## Vos consignes:
Reproduisez tel quel, s'il vous plaît, le passage de la critique du livre de Michèle Gazier qui va de « Critique littéraire, billets » à « rencontres qu’ils occasionnent. ».

## Extrait fourni:
★ ★ ★

Eklablog
Editer l'article Suivre ce blog Administration + Créer mon blog

Critique littéraire, billets d'humeur, entretiens avec des auteurs...

Une vie pleine de livres et d’amitié, Michèle Gazier (Arléa)

Contrairement à ce que le titre, étrangement plat, suggère, il y a assez peu de livres dans le livre de Michèle Gazier. Entendons-nous : il n’est question que de cela. Mais celle qui, de son propre aveu, a pratiqué tous les métiers de la chaîne du livre, sauf libraire, ne s’aventure dans aucune analyse, examen stylistique ou même résumé de roman. L’originalité de son ouvrage réside justement dans le fait qu’on y demeure autour des livres, parmi les effets qu’ils produisent et les rencontres qu’ils occasionnent.

 

Noms connus, cascades et courses

 

Peu de « livres », mais beaucoup d’« amitié ». Pratiquement chaque entretien avec un écrivain (parmi lesquels beaucoup prennent la forme d’interviews réalisées sur commande par celle qui fut longtemps une critique littéraire en vue) semble avoir marqué le début d’une vraie relation, affective, profonde, voire essentielle. Ce qu’on a tout de même un peu de mal à croire… On distingue facilement, en fait, les vraies amitiés – avec Nathalie Sarraute, qui ouvre le livre, Semprun, Char ou, curieusement, des artistes extérieurs à la littérature tels Soulage, Botero ou Tapies –, et les autres. Beaucoup d’autres. Dans ce texte qui est aussi le tableau d’une époque et un peu, diraient les médisants, d’un certain univers dit en général germanopratin, il y a, on doit l’avouer, un peu de name-dropping. Et quand, évoquant une conférence donnée jadis à l’université de Montpellier par Alejo Carpentier, l’autrice avoue avoir été « choquée par son étalage (…) d’amitiés célèbres, de rencontres brillantes, de noms (…) tous lus dans les livres de français de [sa] jeune vie d’étudiante », on se demande s’il ne faut pas voir là un peu d’auto-ironie.

★ ★ ★

## Lignes de données:

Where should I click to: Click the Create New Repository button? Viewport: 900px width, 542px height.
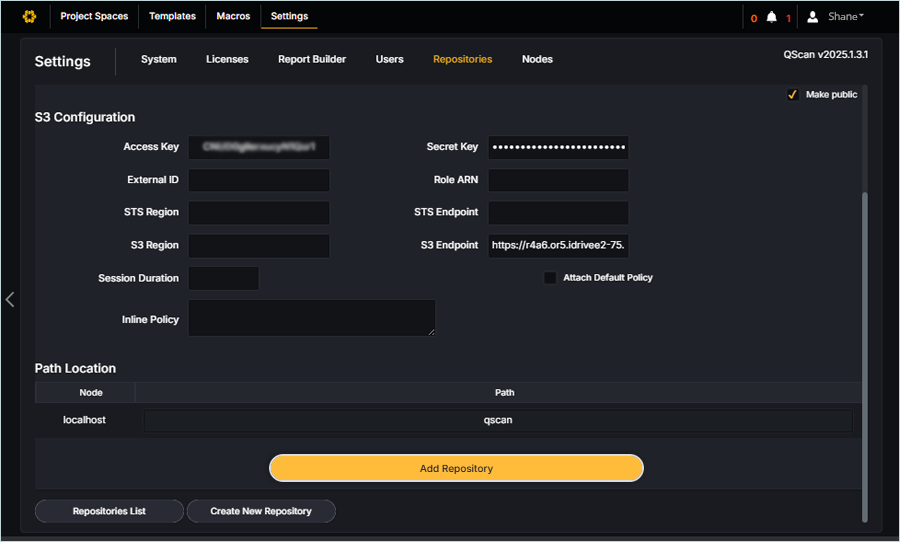[x=261, y=511]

★ ★ ★

## Résultat de l'exercice:
Critique littéraire, billets d'humeur, entretiens avec des auteurs...

Une vie pleine de livres et d’amitié, Michèle Gazier (Arléa)

Contrairement à ce que le titre, étrangement plat, suggère, il y a assez peu de livres dans le livre de Michèle Gazier. Entendons-nous : il n’est question que de cela. Mais celle qui, de son propre aveu, a pratiqué tous les métiers de la chaîne du livre, sauf libraire, ne s’aventure dans aucune analyse, examen stylistique ou même résumé de roman. L’originalité de son ouvrage réside justement dans le fait qu’on y demeure autour des livres, parmi les effets qu’ils produisent et les rencontres qu’ils occasionnent.